▶ [REQUIRED WORK] Please say how many lines in the entries below hold the string "Given", with no other words.

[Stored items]
-----
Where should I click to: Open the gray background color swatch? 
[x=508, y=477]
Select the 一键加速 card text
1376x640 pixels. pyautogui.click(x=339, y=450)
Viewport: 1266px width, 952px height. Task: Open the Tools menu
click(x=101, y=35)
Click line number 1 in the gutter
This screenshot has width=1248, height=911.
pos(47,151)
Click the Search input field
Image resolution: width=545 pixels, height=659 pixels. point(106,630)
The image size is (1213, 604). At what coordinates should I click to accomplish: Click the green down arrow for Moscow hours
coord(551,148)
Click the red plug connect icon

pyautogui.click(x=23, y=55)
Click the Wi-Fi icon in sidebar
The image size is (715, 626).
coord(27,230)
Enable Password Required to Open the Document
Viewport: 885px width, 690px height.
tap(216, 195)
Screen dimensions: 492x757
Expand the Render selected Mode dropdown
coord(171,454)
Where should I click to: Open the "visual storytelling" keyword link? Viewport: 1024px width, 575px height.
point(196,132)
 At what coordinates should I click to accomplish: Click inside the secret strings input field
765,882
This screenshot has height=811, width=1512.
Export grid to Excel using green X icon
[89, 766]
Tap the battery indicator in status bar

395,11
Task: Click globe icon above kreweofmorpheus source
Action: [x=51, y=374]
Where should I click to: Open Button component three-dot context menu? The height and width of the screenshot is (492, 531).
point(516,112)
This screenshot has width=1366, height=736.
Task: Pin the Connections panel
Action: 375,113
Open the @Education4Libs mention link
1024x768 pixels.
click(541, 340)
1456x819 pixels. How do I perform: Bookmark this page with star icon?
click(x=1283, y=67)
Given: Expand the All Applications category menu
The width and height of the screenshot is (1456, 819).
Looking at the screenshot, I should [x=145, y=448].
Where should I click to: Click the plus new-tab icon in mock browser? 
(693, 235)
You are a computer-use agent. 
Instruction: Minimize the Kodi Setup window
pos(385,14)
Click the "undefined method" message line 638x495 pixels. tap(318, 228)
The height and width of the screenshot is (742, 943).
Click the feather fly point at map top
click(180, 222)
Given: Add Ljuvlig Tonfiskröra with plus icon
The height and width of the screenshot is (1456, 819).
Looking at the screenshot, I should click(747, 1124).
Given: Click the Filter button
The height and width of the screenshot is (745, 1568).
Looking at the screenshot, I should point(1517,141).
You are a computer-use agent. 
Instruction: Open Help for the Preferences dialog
-----
▶ [ANSWER SPACE] 3